2531 - Harnessing Lactate-Efflux Inhibition to Sensitize Radiotherapy: A Metabolic-Immune Dual-Targeting Strategy for NSCLC
Presenter(s)
W. Yuan, Y. Wang, X. Liu, L. Kong, M. Zhou, Y. Sun, and K. Yang; Cancer Center, Union Hospital, Tongji Medical College, Huazhong University of Science and Technology, Wuhan, China
Purpose/Objective(s): Radiotherapy remains a cornerstone in lung cancer treatment, yet radioresistance limits its clinical efficacy. Current strategies predominantly focus on restricting DNA damage repair process, overlooking radiotherapy's role as a metabolic reprogrammer. Although tumor metabolic heterogeneity is known to sustain malignancy and shape microenvironments, the metabolic consequences of radiotherapy remain poorly defined.

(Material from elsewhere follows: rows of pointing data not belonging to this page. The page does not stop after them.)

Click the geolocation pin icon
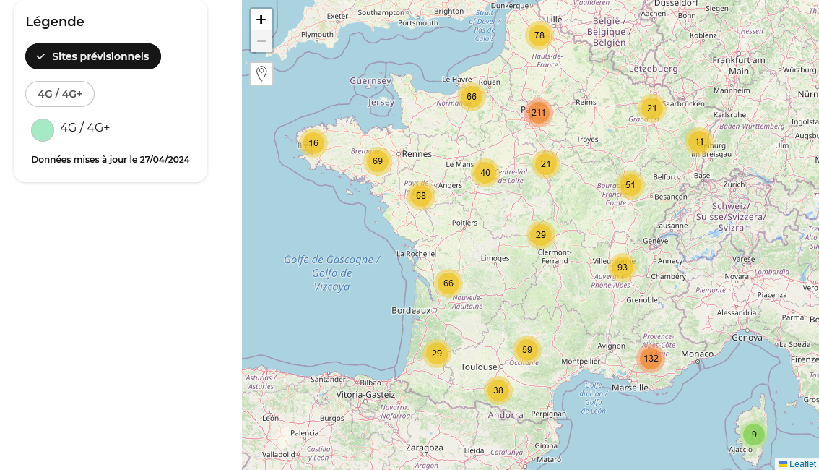Screen dimensions: 819x470 coord(261,73)
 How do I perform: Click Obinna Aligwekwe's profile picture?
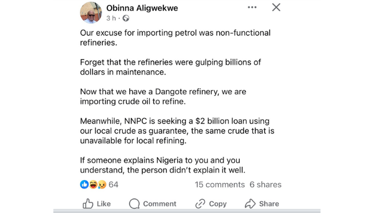pyautogui.click(x=90, y=12)
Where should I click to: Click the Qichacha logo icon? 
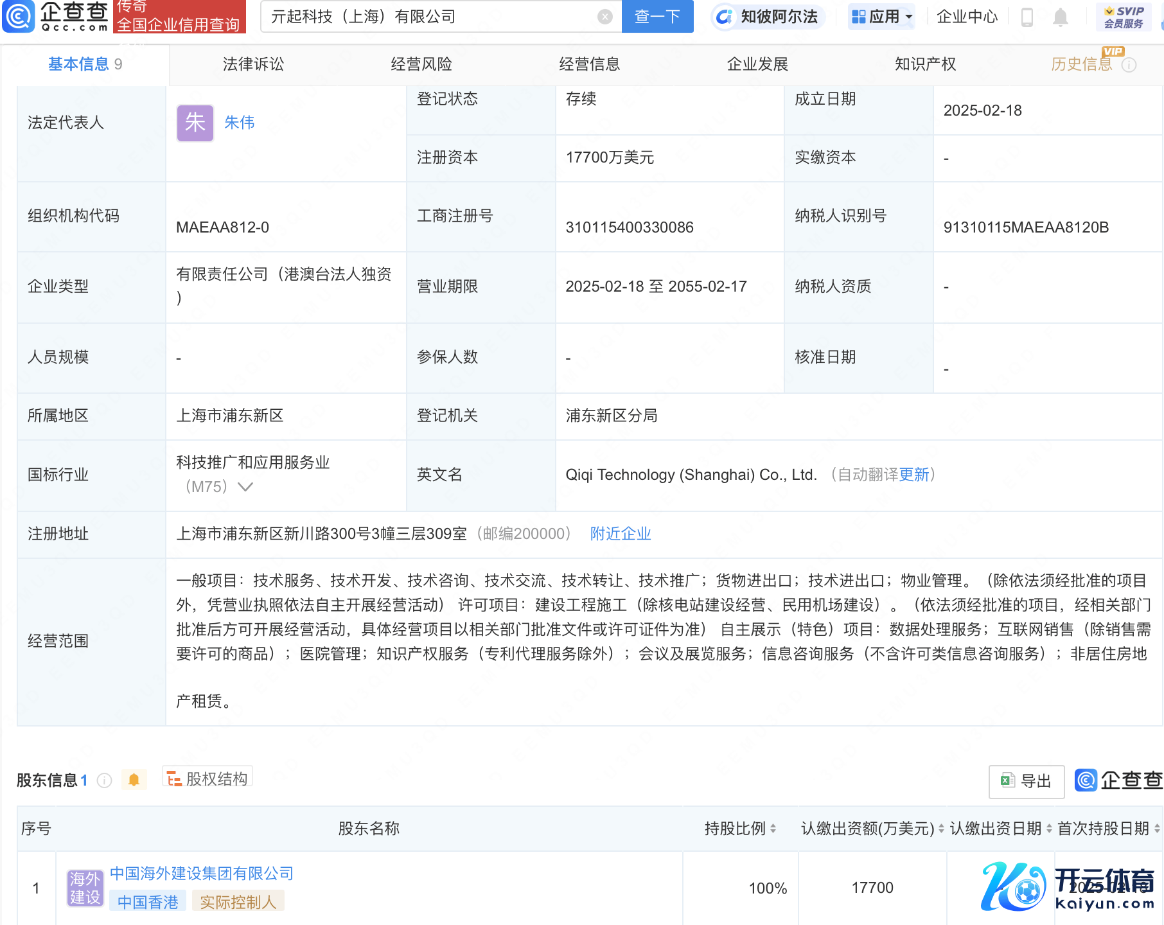tap(19, 17)
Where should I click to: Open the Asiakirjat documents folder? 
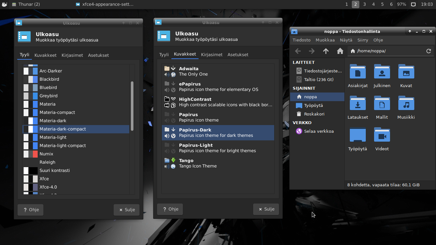click(357, 72)
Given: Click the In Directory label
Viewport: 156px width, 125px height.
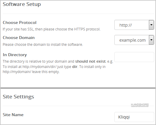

Our metabolic profiling revealed lactate accumulation in post-irradiation TME. Thus, this study aims to interrogate the roles of lactate-enriched TME in radioresistance and identify targetable metabolic vulnerabilities, thereby exploring metabolism-targeted therapies to achieve radiosensitization.
Materials/Methods: Metabolic perturbations were investigated through metabolomic profiling of tumor interstitial fluid (TIF) collected at 48h post-irradiation. Glycolytic flux was quantitatively assessed via 13C6-glucose-based metabolic flux analysis. Lactate dynamics were assessed through ECAR measurements using Seahorse XF24 system. Protein interaction of MCT4 were deciphered through CO-IP-MS. Mct4-knockout cells were established via CRISPR-Cas9 technology. ScRNA sequencing was conducted on dissociated tumors from subcutaneous Lewis models.
Results: Metabolomic profiling of irradiated tumors revealed a significantly elevation of lactate in TIF. Subsequent functional analyses demonstrated that radiation induces metabolic reprogramming in NSCLC cells, characterized by amplified glycolytic flux, elevated ECAR, and enhanced lactate secretion. Proteomic screening identified MCT4 as the most prominently upregulated glycolytic regulators post-irradiation. Further investigation into mechanism revealed that radiation triggers RAB3B expression, which competes with Hsc70 for binding to MCT4, inhibiting the Hsc70-mediated chaperone-mediated autophagy of MCT4. In vitro, MCT4 blockade attenuated radiation-induced glycolytic potentiation, suppressed lactate efflux, and intensified cytoplasmic acidification, ultimately synergizing with radiation to promote apoptosis. In vivo, Gene depletion of Mct4 reversed lactate-enriched acidic TME. ScRNA-sec analysis demonstrated that Mct4 deficiency suppresses polarization of immunosuppressive N2-neutrophils. Flow cytometry validated that genetic or pharmacological (VB124) inhibition of tumor-derived lactate export significantly reduced N2 neutrophil infiltration, thereby potentiating radiotherapy efficacy.
Conclusion: Our study demonstrates that radiation reprograms tumor metabolism by enhancing glycolytic capacity and driving lactate accumulation in the TME via RAB3B-mediated recycling of MCT4. This lactate surge polarizes neutrophils toward N2 phenotype. Our findings propose that targeting MCT4 exerts dual therapeutic effects: reversing radiation-induced metabolic adaptation and disrupting immunosuppressive neutrophil remodeling.